# EXERCISE
Rewrite all of the entries below, swapping each "button" for "control" and leaving everything else unchanged.

# MATERIAL

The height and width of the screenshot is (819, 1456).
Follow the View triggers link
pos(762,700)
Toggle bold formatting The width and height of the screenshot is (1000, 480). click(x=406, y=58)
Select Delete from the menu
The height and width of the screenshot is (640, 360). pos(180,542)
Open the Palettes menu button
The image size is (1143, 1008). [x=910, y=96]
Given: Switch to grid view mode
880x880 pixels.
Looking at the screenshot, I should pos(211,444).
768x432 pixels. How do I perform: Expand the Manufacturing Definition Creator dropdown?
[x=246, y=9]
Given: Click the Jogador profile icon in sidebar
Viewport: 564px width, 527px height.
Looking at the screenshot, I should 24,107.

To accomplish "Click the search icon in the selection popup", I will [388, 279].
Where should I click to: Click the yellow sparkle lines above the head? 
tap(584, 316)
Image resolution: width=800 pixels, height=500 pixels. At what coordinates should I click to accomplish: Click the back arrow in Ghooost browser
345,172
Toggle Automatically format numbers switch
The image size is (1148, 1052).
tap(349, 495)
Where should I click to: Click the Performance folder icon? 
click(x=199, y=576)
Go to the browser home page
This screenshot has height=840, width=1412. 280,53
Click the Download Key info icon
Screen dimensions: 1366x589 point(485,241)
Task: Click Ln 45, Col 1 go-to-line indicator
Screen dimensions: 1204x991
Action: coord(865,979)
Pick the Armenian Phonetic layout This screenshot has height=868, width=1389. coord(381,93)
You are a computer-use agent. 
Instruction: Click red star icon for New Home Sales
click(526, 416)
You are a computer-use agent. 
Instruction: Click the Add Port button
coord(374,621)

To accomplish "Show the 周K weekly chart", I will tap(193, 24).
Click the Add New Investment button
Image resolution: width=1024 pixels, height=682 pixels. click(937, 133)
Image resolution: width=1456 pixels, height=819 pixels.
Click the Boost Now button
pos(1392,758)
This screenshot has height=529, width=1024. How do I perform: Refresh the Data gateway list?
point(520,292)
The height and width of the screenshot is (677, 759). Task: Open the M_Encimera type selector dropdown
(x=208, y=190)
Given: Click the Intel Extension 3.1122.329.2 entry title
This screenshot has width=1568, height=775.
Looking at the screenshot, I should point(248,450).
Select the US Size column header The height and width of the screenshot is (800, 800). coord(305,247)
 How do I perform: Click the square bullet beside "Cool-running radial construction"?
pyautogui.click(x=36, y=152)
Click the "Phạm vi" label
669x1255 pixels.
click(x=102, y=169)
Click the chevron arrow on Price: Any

# TASK SOLUTION
The height and width of the screenshot is (819, 1456).
Follow the View triggers link
pos(762,700)
Toggle bold formatting The width and height of the screenshot is (1000, 480). click(x=406, y=58)
Select Delete from the menu
The height and width of the screenshot is (640, 360). pos(180,542)
Open the Palettes menu control
The image size is (1143, 1008). [x=910, y=96]
Given: Switch to grid view mode
880x880 pixels.
Looking at the screenshot, I should pos(211,444).
768x432 pixels. How do I perform: Expand the Manufacturing Definition Creator dropdown?
[x=246, y=9]
Given: Click the Jogador profile icon in sidebar
Viewport: 564px width, 527px height.
Looking at the screenshot, I should 24,107.

To accomplish "Click the search icon in the selection popup", I will [388, 279].
Where should I click to: Click the yellow sparkle lines above the head? 
tap(584, 316)
Image resolution: width=800 pixels, height=500 pixels. At what coordinates should I click to accomplish: Click the back arrow in Ghooost browser
345,172
Toggle Automatically format numbers switch
The image size is (1148, 1052).
tap(349, 495)
Where should I click to: Click the Performance folder icon? 
click(x=199, y=576)
Go to the browser home page
This screenshot has height=840, width=1412. 280,53
Click the Download Key info icon
Screen dimensions: 1366x589 point(485,241)
Task: Click Ln 45, Col 1 go-to-line indicator
Screen dimensions: 1204x991
Action: coord(865,979)
Pick the Armenian Phonetic layout This screenshot has height=868, width=1389. coord(381,93)
You are a computer-use agent. 
Instruction: Click red star icon for New Home Sales
click(526, 416)
You are a computer-use agent. 
Instruction: Click the Add Port control
coord(374,621)

To accomplish "Show the 周K weekly chart", I will tap(193, 24).
Click the Add New Investment control
Image resolution: width=1024 pixels, height=682 pixels. click(937, 133)
Image resolution: width=1456 pixels, height=819 pixels.
Click the Boost Now control
pos(1392,758)
This screenshot has height=529, width=1024. How do I perform: Refresh the Data gateway list?
point(520,292)
The height and width of the screenshot is (677, 759). Task: Open the M_Encimera type selector dropdown
(x=208, y=190)
Given: Click the Intel Extension 3.1122.329.2 entry title
This screenshot has width=1568, height=775.
Looking at the screenshot, I should point(248,450).
Select the US Size column header The height and width of the screenshot is (800, 800). coord(305,247)
 How do I perform: Click the square bullet beside "Cool-running radial construction"?
pyautogui.click(x=36, y=152)
Click the "Phạm vi" label
669x1255 pixels.
click(x=102, y=169)
Click the chevron arrow on Price: Any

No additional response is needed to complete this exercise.